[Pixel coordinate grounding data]

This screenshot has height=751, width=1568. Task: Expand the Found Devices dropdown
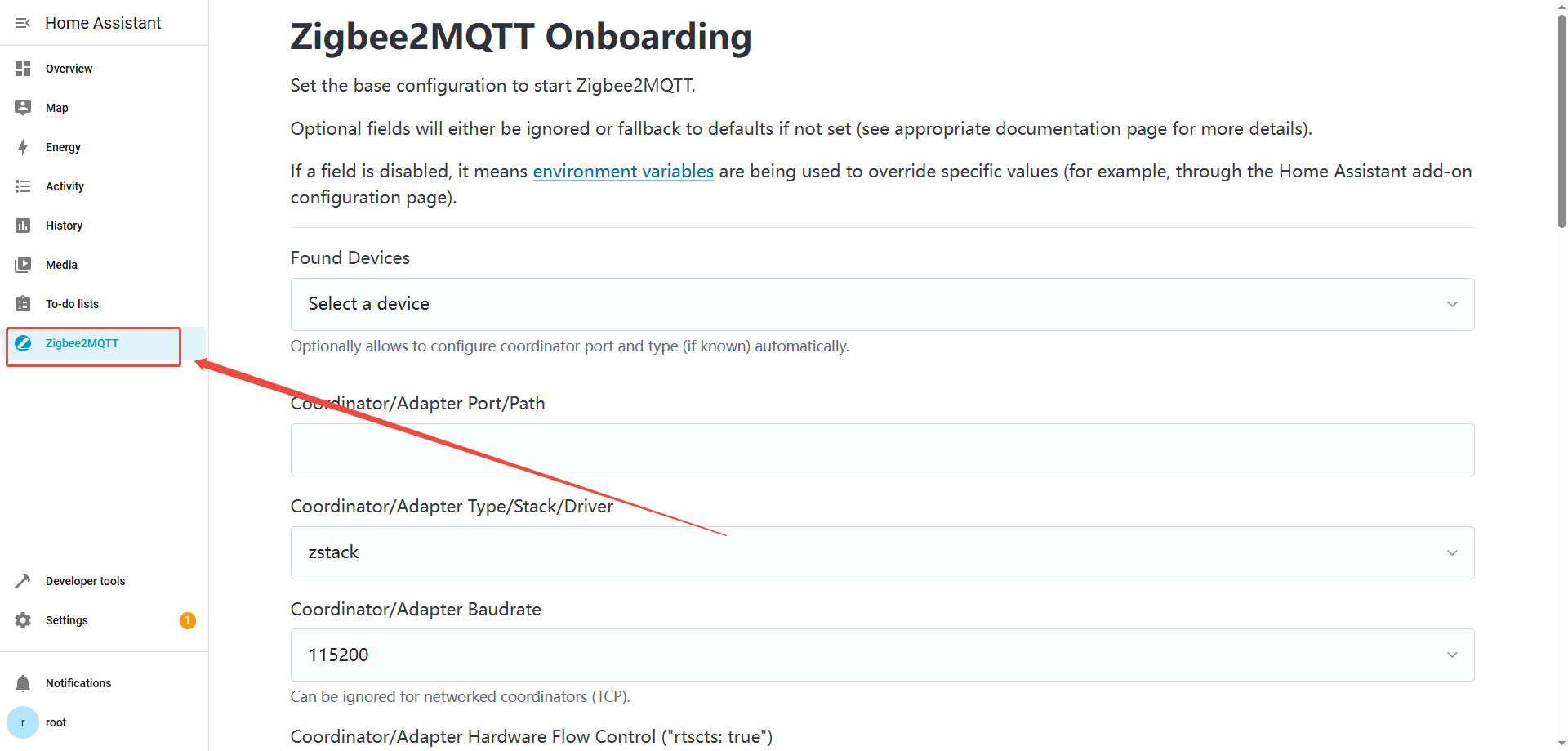pos(882,304)
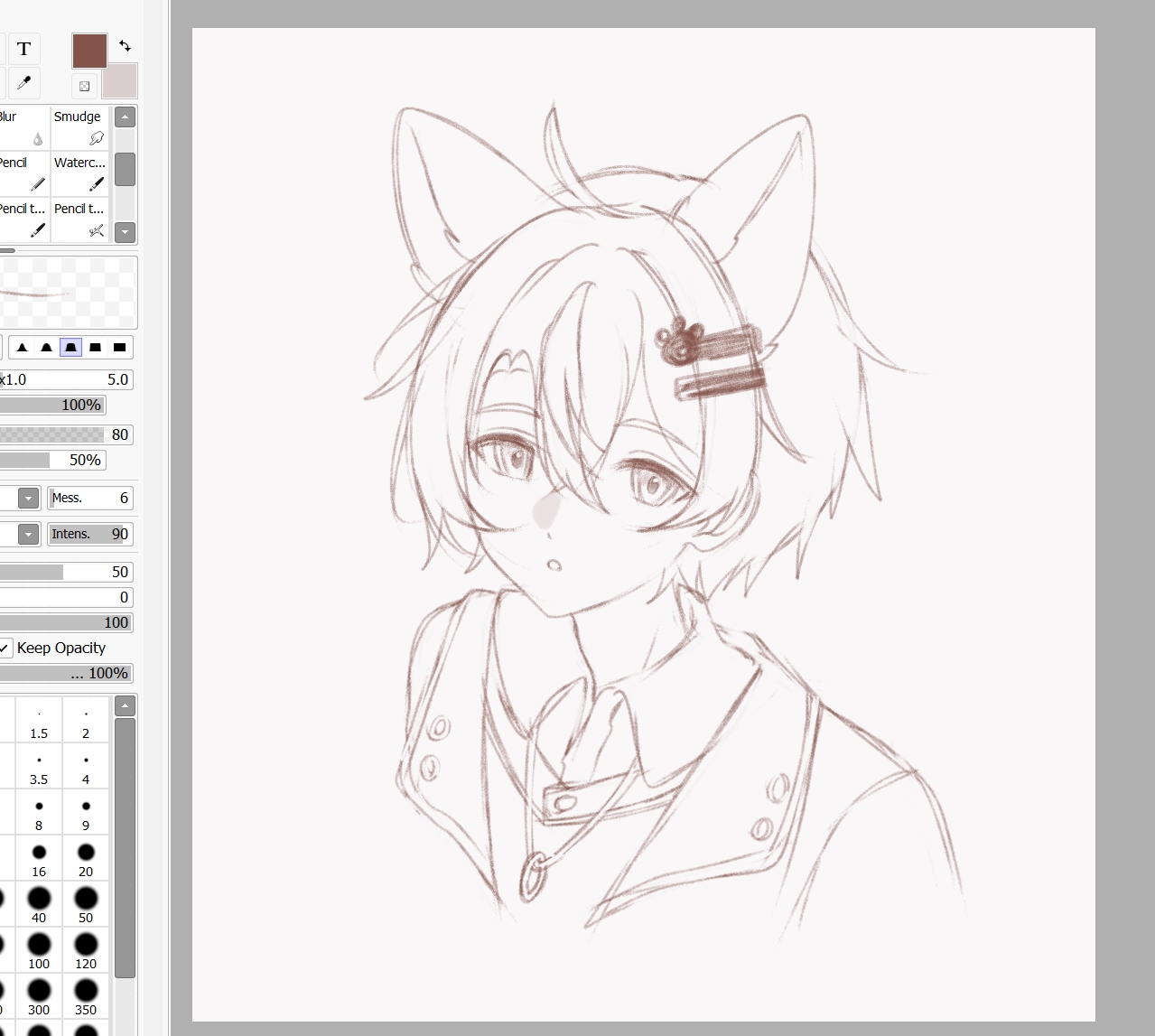Swap foreground and background colors
This screenshot has height=1036, width=1155.
pos(125,45)
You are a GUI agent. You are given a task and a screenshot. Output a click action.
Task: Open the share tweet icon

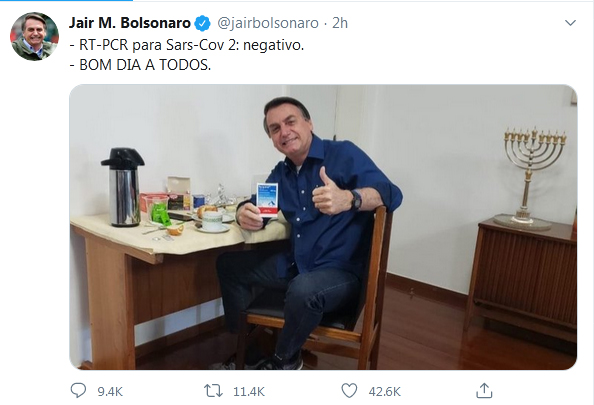pyautogui.click(x=484, y=391)
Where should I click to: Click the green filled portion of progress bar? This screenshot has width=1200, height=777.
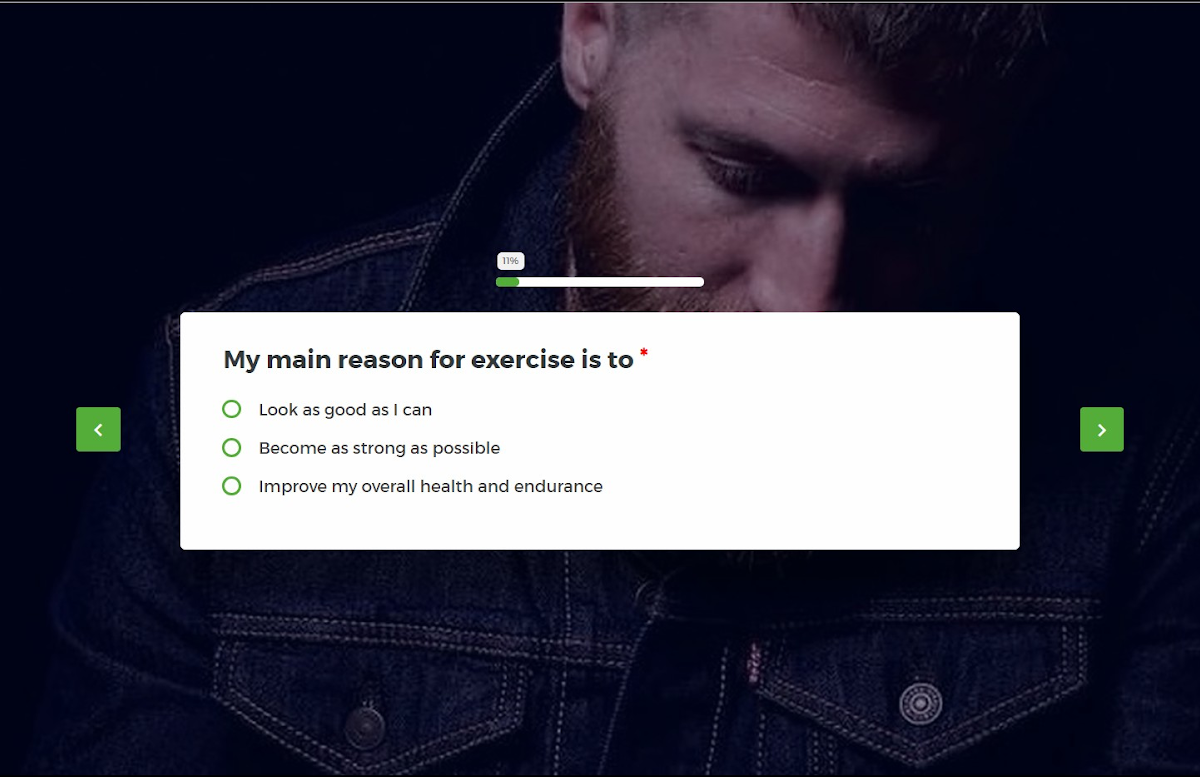click(x=508, y=282)
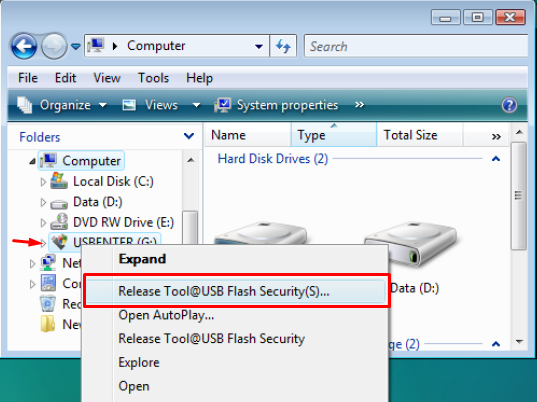537x402 pixels.
Task: Click the refresh arrows beside address bar
Action: point(283,46)
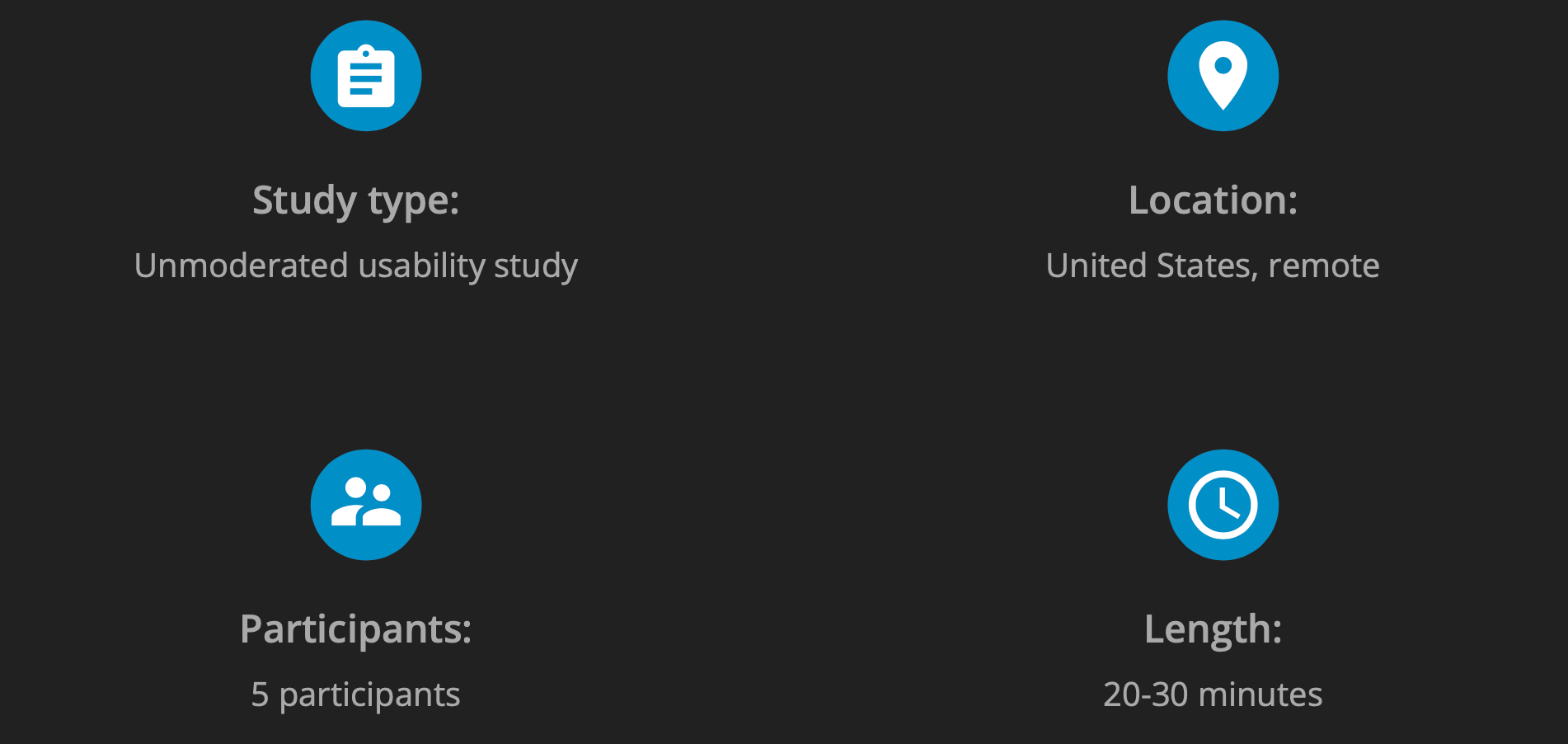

→ What you should do
The range runs from the line containing "Where should I" through the end of the entries; print those lines exactly and leave the pictures out.

→ Answer
Where should I click to: Click the green filled portion of progress bar? This screenshot has width=1200, height=777.
click(x=508, y=282)
537x402 pixels.
Task: Click the refresh arrows beside address bar
Action: point(283,46)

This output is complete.